* Exercise data
+ + + + +

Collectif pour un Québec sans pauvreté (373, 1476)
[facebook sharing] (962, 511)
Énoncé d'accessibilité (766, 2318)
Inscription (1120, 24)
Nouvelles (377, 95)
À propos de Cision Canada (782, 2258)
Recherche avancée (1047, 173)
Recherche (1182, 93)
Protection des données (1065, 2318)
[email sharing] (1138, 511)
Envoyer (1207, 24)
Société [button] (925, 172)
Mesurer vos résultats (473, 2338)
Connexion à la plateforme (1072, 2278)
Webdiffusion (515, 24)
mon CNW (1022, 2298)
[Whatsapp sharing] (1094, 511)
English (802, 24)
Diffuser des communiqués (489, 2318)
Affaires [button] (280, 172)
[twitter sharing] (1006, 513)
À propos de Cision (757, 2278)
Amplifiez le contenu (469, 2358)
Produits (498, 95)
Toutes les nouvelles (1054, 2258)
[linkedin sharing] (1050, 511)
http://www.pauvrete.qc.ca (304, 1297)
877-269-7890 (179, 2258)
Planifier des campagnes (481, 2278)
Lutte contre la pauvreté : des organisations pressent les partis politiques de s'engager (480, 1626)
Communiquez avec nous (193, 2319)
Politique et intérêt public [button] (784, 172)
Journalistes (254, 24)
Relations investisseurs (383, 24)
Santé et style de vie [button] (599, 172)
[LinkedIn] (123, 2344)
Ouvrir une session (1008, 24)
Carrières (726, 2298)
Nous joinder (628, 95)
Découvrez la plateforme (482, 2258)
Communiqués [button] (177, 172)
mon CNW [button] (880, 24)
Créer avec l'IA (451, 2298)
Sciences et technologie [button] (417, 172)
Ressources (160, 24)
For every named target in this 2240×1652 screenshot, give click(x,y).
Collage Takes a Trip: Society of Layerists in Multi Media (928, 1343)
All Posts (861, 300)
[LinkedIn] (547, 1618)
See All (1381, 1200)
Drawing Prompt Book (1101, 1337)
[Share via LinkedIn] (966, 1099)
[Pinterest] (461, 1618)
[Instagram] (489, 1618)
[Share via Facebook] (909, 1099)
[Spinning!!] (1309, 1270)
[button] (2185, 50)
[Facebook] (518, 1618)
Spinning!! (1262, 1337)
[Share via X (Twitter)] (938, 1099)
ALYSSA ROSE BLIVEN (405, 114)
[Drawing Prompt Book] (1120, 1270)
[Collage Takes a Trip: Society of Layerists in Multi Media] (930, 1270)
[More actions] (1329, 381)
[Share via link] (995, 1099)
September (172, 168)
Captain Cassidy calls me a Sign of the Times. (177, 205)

+ + + + +

* Goal of the exercise
Please output the full listing, keeping every character the same.

* Reply
Collectif pour un Québec sans pauvreté (373, 1476)
[facebook sharing] (962, 511)
Énoncé d'accessibilité (766, 2318)
Inscription (1120, 24)
Nouvelles (377, 95)
À propos de Cision Canada (782, 2258)
Recherche avancée (1047, 173)
Recherche (1182, 93)
Protection des données (1065, 2318)
[email sharing] (1138, 511)
Envoyer (1207, 24)
Société [button] (925, 172)
Mesurer vos résultats (473, 2338)
Connexion à la plateforme (1072, 2278)
Webdiffusion (515, 24)
mon CNW (1022, 2298)
[Whatsapp sharing] (1094, 511)
English (802, 24)
Diffuser des communiqués (489, 2318)
Affaires [button] (280, 172)
[twitter sharing] (1006, 513)
À propos de Cision (757, 2278)
Amplifiez le contenu (469, 2358)
Produits (498, 95)
Toutes les nouvelles (1054, 2258)
[linkedin sharing] (1050, 511)
http://www.pauvrete.qc.ca (304, 1297)
877-269-7890 (179, 2258)
Planifier des campagnes (481, 2278)
Lutte contre la pauvreté : des organisations pressent les partis politiques de s'engager (480, 1626)
Communiquez avec nous (193, 2319)
Politique et intérêt public [button] (784, 172)
Journalistes (254, 24)
Relations investisseurs (383, 24)
Santé et style de vie [button] (599, 172)
[LinkedIn] (123, 2344)
Ouvrir une session (1008, 24)
Carrières (726, 2298)
Nous joinder (628, 95)
Découvrez la plateforme (482, 2258)
Communiqués [button] (177, 172)
mon CNW [button] (880, 24)
Créer avec l'IA (451, 2298)
Sciences et technologie [button] (417, 172)
Ressources (160, 24)
For every named target in this 2240×1652 screenshot, give click(x,y).
Collage Takes a Trip: Society of Layerists in Multi Media (928, 1343)
All Posts (861, 300)
[LinkedIn] (547, 1618)
See All (1381, 1200)
Drawing Prompt Book (1101, 1337)
[Share via LinkedIn] (966, 1099)
[Pinterest] (461, 1618)
[Instagram] (489, 1618)
[Share via Facebook] (909, 1099)
[Spinning!!] (1309, 1270)
[button] (2185, 50)
[Facebook] (518, 1618)
Spinning!! (1262, 1337)
[Share via X (Twitter)] (938, 1099)
ALYSSA ROSE BLIVEN (405, 114)
[Drawing Prompt Book] (1120, 1270)
[Collage Takes a Trip: Society of Layerists in Multi Media] (930, 1270)
[More actions] (1329, 381)
[Share via link] (995, 1099)
September (172, 168)
Captain Cassidy calls me a Sign of the Times. (177, 205)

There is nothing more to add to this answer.